Each generation has to work out how to live the life of sacrificial love that Jesus patterned in a way that no-one before has ever done. No-one has ever tried it in a time of such wealth and such poverty, of nuclear power and text-messaging, of genetic engineering and global warming and chocolate fountains. No one. We’re the first generation in this age.

And it’s hard. It’s hard, not least, because even to begin we have to broaden our horizons – to welcome as friends those whom we once excluded. It’s easy enough to learn to love those who are like us, but then we learn we have to love Gentiles, other nations, other races, we have to learn to admit slaves to the family of humanity, to recognize the rights of women, to accept the humanity of those who love in different ways to us. We discover that we have neighbours in Somalia and Syria. All this when it’s hard enough for us to love the people next door, the kids hanging around on the corner, the people at the office – especially the ones who want our job or give us orders. Hard enough sometimes even to love the people closest to us.
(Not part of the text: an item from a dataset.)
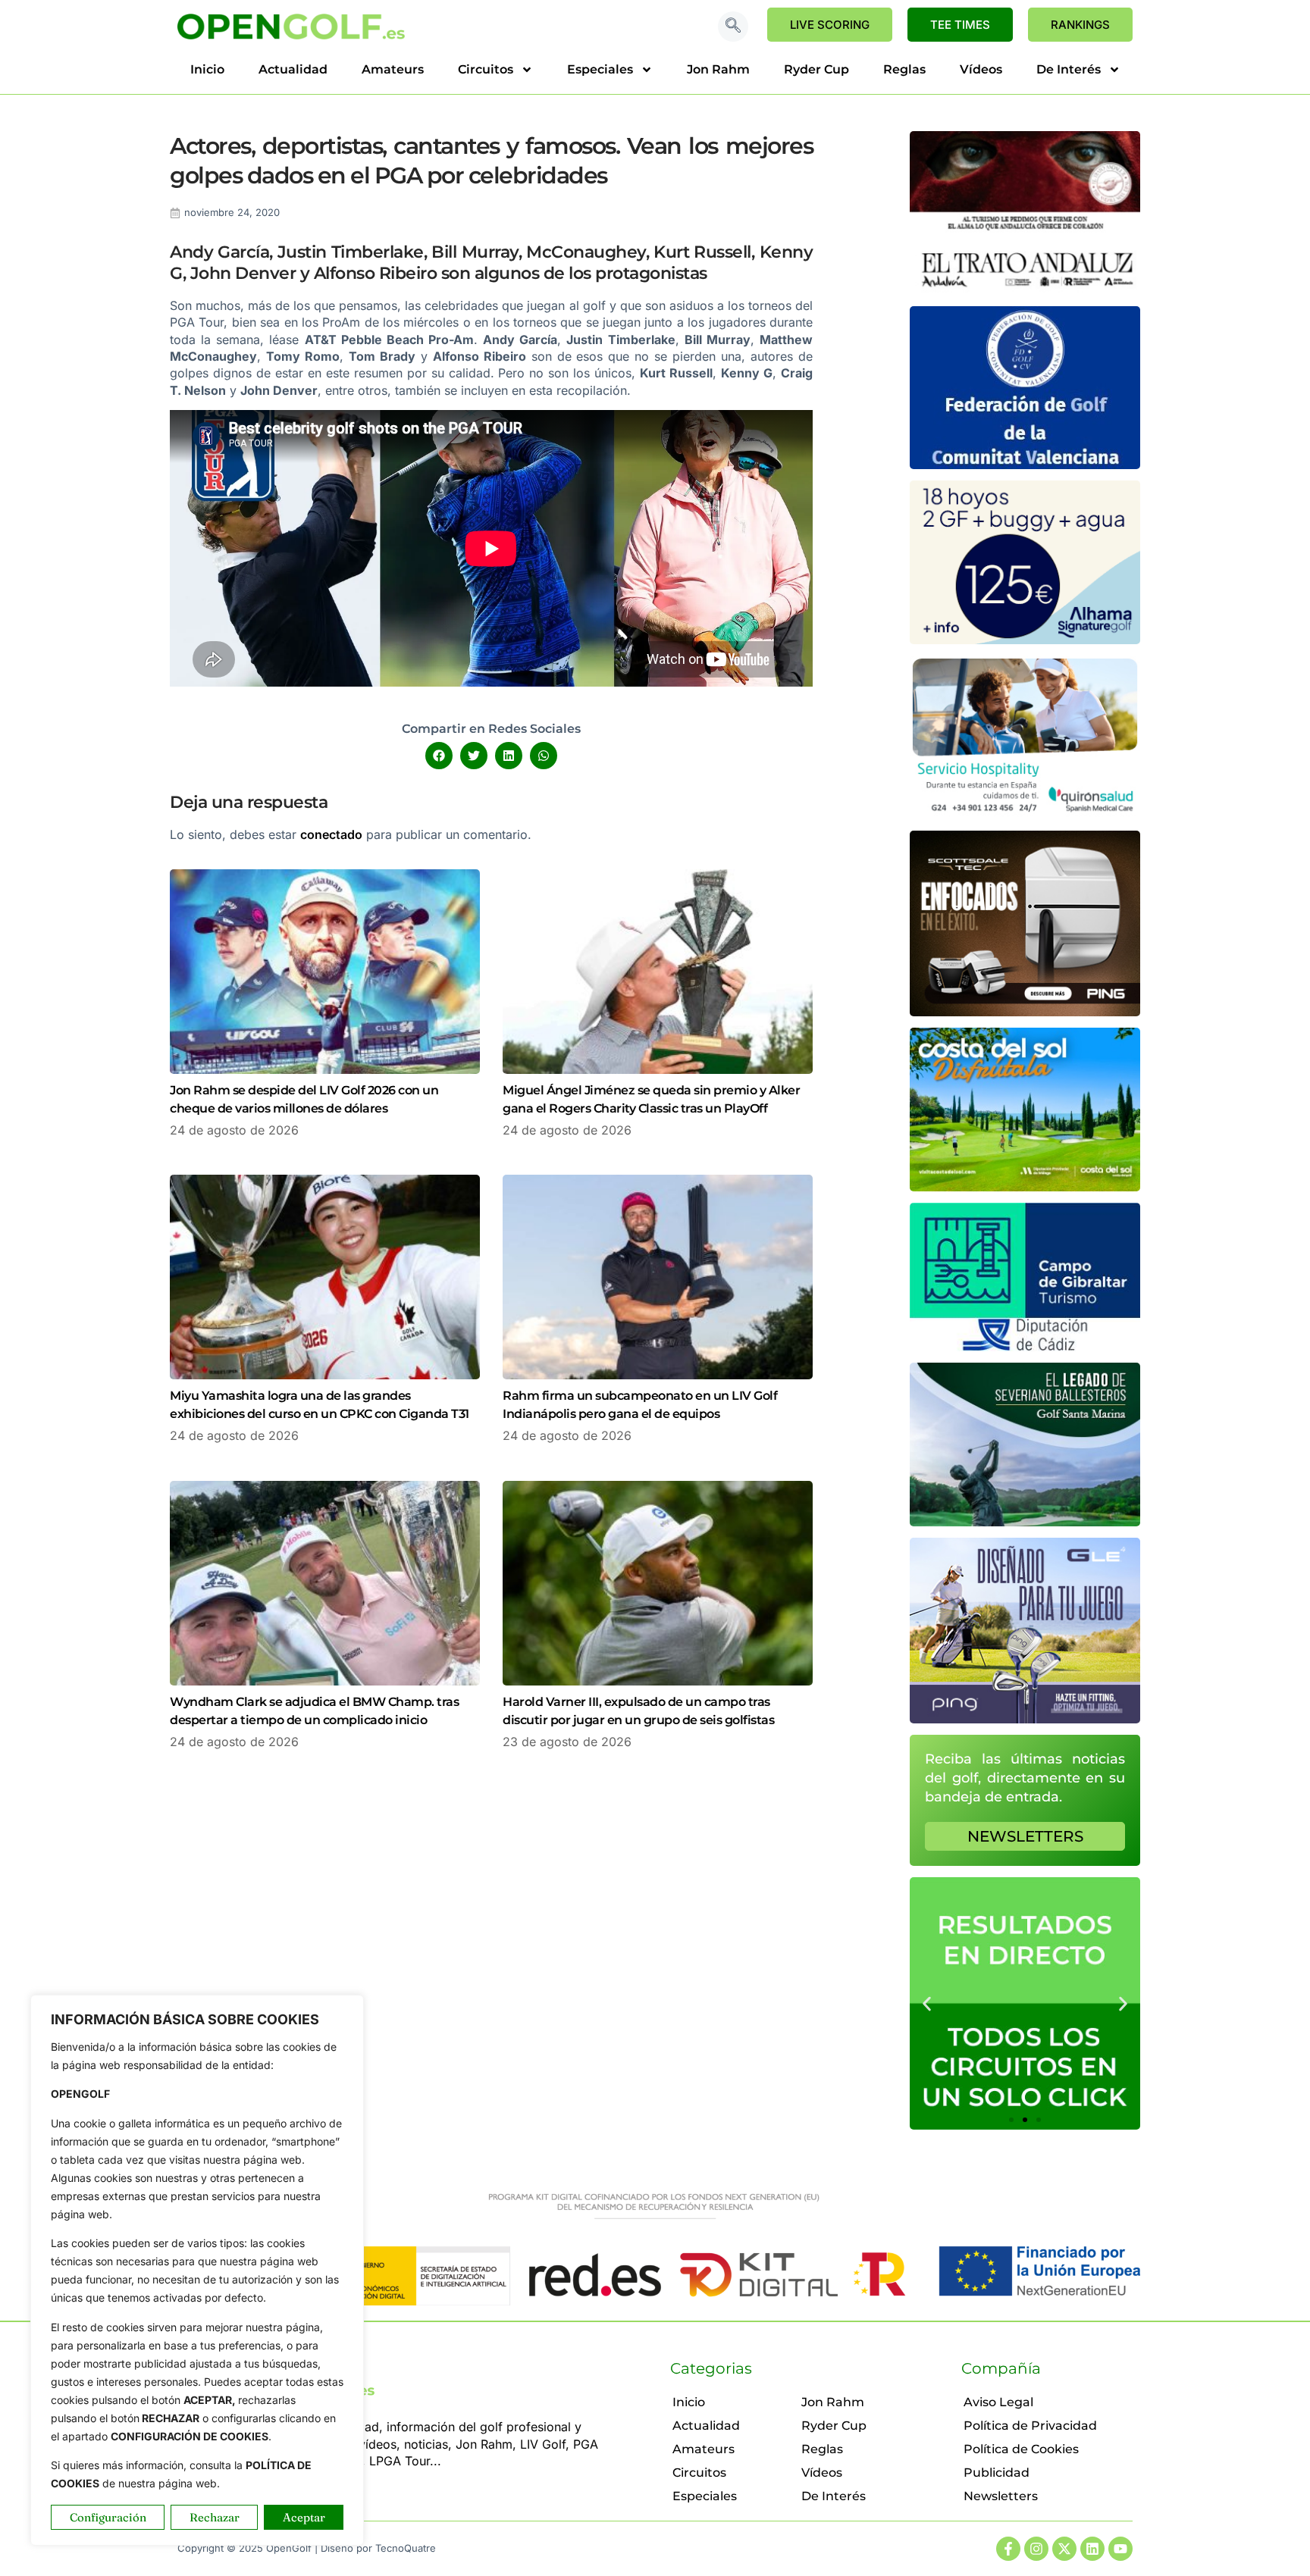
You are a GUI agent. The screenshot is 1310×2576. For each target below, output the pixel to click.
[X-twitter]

But that’s OK, it’s meant to be hard; good things often are hard. It’s meant to be like birth pains. The whole of creation is waiting, longing, tingling with anticipation and eagerness waiting for us to get it right – to come into our own, not as children of the universe but as children of God.

What will it be like? We don’t know, we can’t know. After all, in the late Archbishop Michael Ramsey’s wonderful words, we’re only early Christians. We’re just the pioneers whose faithfulness and love, or lack of it, will shape the whole of the future. We are the ones to whom people will one day look back in envy and ask – how did they do this new thing? It’s a good question. Can we, and people like us, really buck the whole of the history of life? Jesus believed we could. In fact he commanded it.